In the past, financing developmental efforts in Africa has proved very difficult. Over reliance on Overseas Development Assistance, ODA, was seen as the solution to it.
But what African economies should do to attract more private equity and how they can convert illicit financial flows to funds for domestic resource mobilization, climate change and conflict resolution are pertinent issues that affect the long term development of the African economies.
Lessons learned from the Millennium Development Goals, MDGs, have prompted a fresh wave of thinking. Africa needs a transformative developmental framework. However, a structural transformation agenda will require an adequate, predictable, sustainable and integrated financing mechanism geared towards financing developmental goals. Also, the continent must embark on reforms to capture currently unexplored or poorly managed resources. This includes curtailing illicit financial flows and transforming such funds into a powerful tool for enhancing domestic resource mobilization, as a way of furthering the continent’s development.
According to recent studies, from 1970 to 2008, Africa lost $854 billion to $1.8 trillion in illicit financial flows. The latest progress report of the High-level Panel on Illicit Financial Flows revealed that the annual average was between $50 billion and $148 billion a year. Commercial money such as tax evasion and trade and services mispricing through multinational companies, constitute the largest component followed by proceeds from criminal activities and public sector corruption. This loss undermines revenue generation and reduces the benefits from economic activities, particularly in the extractive sector.
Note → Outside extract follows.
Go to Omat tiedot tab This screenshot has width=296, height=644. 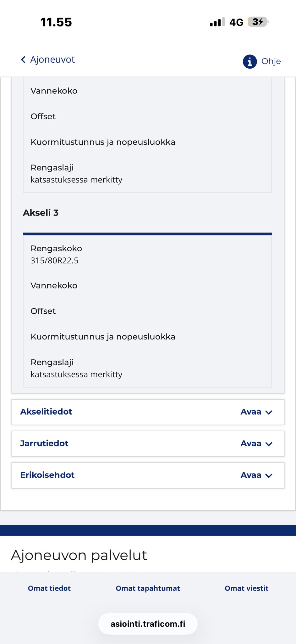(49, 588)
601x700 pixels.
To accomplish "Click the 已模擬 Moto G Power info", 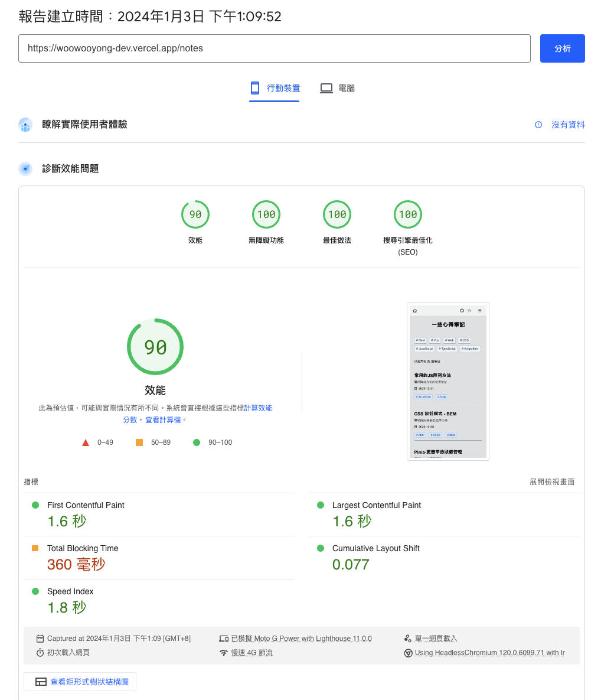I will pos(301,639).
It is possible to redirect Illicit Financial Flows to increase domestic resource mobilization, finance the adaptation costs of climate change, and tackle conflicts in the region.
Illicit financial flows undermine Africa’s fiscal
and policy space and deny its financial systems and Governments the opportunity to use domestic resource mobilization schemes. Tax evasion is a significant component of illicit financial flows as is aggressive tax avoidance and trade mispricing. Other means are unequal agreements and contracts by which resources are transferred from Africa. Examples include poorly negotiated resource extraction contracts as well as investment and double taxation agreements. For example, some multinational companies take advantage of different double taxation treaties to shift profits from one country to another, exploiting the treaties with the lowest withholding tax rates.
Illicit financial flows pose a threat to national stability and security; it undermines institutions and democracy and jeopardizes sustainable development and the rule of law. Many of the violent conflicts in the forest regions of Africa are tied to “lootable” commodities such as precious metals and rough diamonds that can be used to fuel conflict. Revenue from forestry is used by belligerents to purchase arms and other materials.
Clearly, to deal with the problems of conflict in Africa, it is imperative to curtail illicit financial flows and fight corruption and the institution of tax havens. Better taxation provides additional revenue to fund Government budgets. In line with this, Africa needs strong findings on mechanisms, strategies, and peer research to distinctly show the impacts of illicit financial flows on the different sectors of economic activity. Indeed, curtailing illicit financial flows could become a key delivery mechanism for sustainable development.
Concerted efforts by countries of origin and destination are needed. The legal and financial approach must be transparent and the international asset recovery regime integrated, in an effort to curb these outflows and unlock the much needed resources.